Translate this sentence from the blog post below into Spanish: "Hospitals have been struggling to cope with rising numbers of patients who have broken bones after falling on icy paths."

## Document segment

......

Monday, January 11, 2010

Struggling to Cope


If it's snowing in the Northern Hemisphere, in the middle of winter, global warming must be a hoax. It's just common sense!

Granted, South Australia recently "issued a statewide 'catastrophic' fire danger warning after temperatures passed 40 degrees Celsius (104 degrees Fahrenheit)." And people are collapsing from heat stroke in Melbourne, which "sweltered overnight, with the mercury hovering above 34C for most of the night." And Australian farmers are expecting "massive crop losses" thanks to prolonged high temperatures.

But none of this does anything to change the fact that the UK has been decidedly chilly. Greg Pollowitz has the details of this developing scandal, which you won't hear about in the MSM. Apparently, Great Britain is covered in snow and ice and sleet; these are empirically verifiable phenomena that all honest readers must concede are the polar opposite of "warming." How's that for an inconvenient truth, doomsayers?

A garden-variety liar would leave it at that. But Pollowitz has bigger fish to fry, and so he quotes this dispatch from the frontlines of Teh New Ice Age:

Hospitals have been struggling to cope with rising numbers of patients who have broken bones after falling on icy paths.
Brace yourself, friends, because here's what Pollowitz has to say about this sad news:
"Struggling to cope?" I guess socialized medicine only works properly on sunny days.
Bwahahahahaha! This is funny, see, 'cause there's a natural disaster underway, and many more people than usual are seeking medical attention, and it's overwhelming local medical facilities!

Aren't you glad it it can't happen here?

(Photo via NASA/GSFC.)


1 comment:

rootless-e said...

"Bloch set out on foot [..] At Bray, which was swollen by thousands of abandoned English and French vehicles and other equipment, he found his column and an empty house to rest in. Because there was no fresh water in the coastal area, he had only champagne to quench his considerable thirst" - from "Marc Bloch" a life in History.

......

## Available data

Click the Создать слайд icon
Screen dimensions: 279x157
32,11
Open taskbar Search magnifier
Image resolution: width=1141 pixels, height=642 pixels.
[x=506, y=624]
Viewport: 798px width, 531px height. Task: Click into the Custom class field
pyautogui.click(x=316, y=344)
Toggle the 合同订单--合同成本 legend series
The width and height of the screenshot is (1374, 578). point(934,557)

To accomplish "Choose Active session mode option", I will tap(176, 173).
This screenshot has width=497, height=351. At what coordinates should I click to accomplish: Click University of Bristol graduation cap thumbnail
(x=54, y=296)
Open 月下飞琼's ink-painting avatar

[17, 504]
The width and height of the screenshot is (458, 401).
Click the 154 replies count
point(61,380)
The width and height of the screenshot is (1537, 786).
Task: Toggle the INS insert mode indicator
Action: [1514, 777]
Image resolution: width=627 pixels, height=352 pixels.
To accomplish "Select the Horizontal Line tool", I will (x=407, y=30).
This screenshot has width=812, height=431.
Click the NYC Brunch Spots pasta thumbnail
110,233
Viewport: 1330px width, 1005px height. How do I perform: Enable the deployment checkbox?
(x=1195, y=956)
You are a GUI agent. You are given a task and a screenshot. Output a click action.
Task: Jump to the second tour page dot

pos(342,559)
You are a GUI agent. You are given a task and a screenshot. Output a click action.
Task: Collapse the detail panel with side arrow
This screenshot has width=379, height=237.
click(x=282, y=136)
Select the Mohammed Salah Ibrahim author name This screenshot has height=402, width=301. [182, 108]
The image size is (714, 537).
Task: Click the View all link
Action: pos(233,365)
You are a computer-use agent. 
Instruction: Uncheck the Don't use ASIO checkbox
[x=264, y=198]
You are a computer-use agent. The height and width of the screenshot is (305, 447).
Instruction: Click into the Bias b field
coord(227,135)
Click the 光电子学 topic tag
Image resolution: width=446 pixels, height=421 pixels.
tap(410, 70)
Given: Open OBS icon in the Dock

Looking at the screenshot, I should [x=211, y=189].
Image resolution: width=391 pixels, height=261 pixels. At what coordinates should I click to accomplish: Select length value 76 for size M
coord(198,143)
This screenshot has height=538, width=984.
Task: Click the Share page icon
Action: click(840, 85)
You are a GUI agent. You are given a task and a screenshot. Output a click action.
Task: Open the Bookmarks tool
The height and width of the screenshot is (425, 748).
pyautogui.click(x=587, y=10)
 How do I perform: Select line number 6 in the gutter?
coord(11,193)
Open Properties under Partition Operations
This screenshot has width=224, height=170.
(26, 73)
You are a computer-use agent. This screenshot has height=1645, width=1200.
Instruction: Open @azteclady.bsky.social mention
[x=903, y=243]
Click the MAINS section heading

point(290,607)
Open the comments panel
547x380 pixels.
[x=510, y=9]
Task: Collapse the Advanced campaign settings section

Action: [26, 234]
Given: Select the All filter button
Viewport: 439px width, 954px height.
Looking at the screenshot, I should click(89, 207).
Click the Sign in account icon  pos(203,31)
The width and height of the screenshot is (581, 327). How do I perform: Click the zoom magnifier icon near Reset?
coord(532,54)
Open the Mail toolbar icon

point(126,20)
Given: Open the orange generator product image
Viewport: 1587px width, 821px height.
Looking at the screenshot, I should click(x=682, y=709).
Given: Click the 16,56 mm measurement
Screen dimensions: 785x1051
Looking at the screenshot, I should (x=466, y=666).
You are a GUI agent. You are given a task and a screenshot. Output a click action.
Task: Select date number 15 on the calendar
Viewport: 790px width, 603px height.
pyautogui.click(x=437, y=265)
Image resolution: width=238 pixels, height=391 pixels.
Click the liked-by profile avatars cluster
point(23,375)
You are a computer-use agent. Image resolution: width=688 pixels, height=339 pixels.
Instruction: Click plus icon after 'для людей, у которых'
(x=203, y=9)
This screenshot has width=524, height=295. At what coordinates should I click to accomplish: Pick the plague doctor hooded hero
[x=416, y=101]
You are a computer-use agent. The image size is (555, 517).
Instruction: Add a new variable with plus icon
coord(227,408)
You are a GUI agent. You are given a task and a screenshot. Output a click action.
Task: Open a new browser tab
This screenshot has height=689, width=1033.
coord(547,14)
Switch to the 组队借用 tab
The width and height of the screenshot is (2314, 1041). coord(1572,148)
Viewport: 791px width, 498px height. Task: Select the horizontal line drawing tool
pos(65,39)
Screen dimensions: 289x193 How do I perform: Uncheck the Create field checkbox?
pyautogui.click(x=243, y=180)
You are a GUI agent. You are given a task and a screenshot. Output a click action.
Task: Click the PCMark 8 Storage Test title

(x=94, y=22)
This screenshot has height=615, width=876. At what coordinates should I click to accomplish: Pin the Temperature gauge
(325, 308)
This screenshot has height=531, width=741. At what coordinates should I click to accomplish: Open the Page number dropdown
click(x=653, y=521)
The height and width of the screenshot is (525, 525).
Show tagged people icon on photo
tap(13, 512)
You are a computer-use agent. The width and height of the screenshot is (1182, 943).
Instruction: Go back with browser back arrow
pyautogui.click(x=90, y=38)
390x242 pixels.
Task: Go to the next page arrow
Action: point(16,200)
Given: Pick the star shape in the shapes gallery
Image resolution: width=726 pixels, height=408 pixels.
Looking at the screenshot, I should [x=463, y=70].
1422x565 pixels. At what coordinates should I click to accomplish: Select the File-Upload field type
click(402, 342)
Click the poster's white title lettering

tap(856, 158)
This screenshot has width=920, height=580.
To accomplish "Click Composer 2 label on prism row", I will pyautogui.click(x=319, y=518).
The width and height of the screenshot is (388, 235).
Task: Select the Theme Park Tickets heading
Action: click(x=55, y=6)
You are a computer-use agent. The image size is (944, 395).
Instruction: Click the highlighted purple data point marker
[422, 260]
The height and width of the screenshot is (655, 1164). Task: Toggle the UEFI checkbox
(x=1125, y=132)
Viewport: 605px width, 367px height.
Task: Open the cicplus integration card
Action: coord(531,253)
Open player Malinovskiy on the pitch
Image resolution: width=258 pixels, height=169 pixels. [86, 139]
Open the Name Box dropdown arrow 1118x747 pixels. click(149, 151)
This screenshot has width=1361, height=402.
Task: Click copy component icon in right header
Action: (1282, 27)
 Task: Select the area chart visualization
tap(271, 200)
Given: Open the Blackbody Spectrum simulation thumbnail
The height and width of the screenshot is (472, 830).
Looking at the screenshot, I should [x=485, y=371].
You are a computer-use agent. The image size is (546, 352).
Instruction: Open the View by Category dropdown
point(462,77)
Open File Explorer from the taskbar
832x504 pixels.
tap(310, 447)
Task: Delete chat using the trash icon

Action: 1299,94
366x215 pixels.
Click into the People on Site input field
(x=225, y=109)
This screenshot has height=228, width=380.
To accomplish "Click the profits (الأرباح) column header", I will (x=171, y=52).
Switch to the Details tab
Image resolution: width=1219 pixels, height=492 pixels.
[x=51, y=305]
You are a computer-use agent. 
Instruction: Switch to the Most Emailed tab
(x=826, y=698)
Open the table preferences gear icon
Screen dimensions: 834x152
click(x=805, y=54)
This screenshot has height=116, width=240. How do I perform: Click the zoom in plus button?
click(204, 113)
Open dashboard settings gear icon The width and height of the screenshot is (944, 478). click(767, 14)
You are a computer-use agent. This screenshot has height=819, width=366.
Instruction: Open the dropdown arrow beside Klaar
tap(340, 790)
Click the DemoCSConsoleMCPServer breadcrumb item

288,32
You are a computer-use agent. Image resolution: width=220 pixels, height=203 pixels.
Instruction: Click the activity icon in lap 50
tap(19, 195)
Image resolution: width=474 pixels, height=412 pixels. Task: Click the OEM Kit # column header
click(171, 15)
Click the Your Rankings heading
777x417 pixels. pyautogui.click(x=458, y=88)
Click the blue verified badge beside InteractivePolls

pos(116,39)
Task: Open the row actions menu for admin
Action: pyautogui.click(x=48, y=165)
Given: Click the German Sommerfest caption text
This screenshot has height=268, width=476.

......

## Task solution
Los hospitales han tenido dificultades para hacer frente al creciente número de pacientes que se han roto huesos tras caerse en caminos helados.